What about the "Ask to Activate" option in Firefox? I normally disable Flash though anyway.
As long as it does not operate on a "click to play" functonality (as in the click to play thing appears right over where the flash content would normally be) and requires additional user interaction (such as through a dialog provided by the browser) then it should be fine.
I believe NoScript may also provide additional protections against such scripting even when not operating in the default "block all" mode. Whitelisting first party content by default (this is under the options name "Temporarily allow top-level sites by default") makes using NoScript much easier and will still provide much stronger protections over not using it at all. People who might not want to use NoScript because of it's barrier to entry may actually use it after enabling that option. uMatrix on Chrome operates similarly by default.

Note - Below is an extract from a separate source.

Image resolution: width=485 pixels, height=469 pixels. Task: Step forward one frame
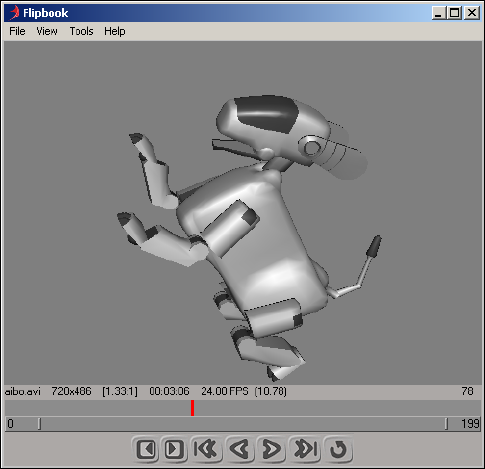point(174,449)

In Mine this options comes up every single time for every single page. Is there a way to disable that without outright disabling flash? Idealy I want it disabled by default but I want to have a white list of sorts for sites like Youtube, Facebook videos, and other video sites.
You can do this in Chrome at least, I'm not sure if Firefox has a similiar feature. If you click the page icon (where you can view stuff like connection info, the encryption settings a site uses, etc) under the permissions tab you can set plugins to allow by default.
I would be surprised if Firefox didn't have similiar functionality to allow plugins on a per-origin basis. If not using built in functionality I'm pretty sure you could do it with NoScript.
Using Noscript greatly enhances security of flash.
Only to the extent that it would block flash being loaded. It does not make the use of Flash after it's already been loaded more secure. As I've said before, using Flash in the confines of the Chrome sandbox is the most secure way to
use Flash.
There's actually a setting in Adobe Reader 11, enabled by default, labelled as follows:
"Allow opening of non-PDF file attachments with external applications."
Adobe also developed "Adobe JavaScript" for Adobe Reader, again, enabled by default. The mind boggles.
There are several settings such as the one you mentioned which can actually make the Adobe Reader sandbox pretty secure. The other is forcing on "Protected Mode" by default in addition to disabling the scripting.
IE11 also has similar options which are not enabled by default but can significantly increase the protection level such as enabling Enhanced Protected Mode (and the use of 64-bit processes for it).
The problem is compatibility. These settings may break very few things but the fact that they can cause problems is probably why they haven't been enabled by default.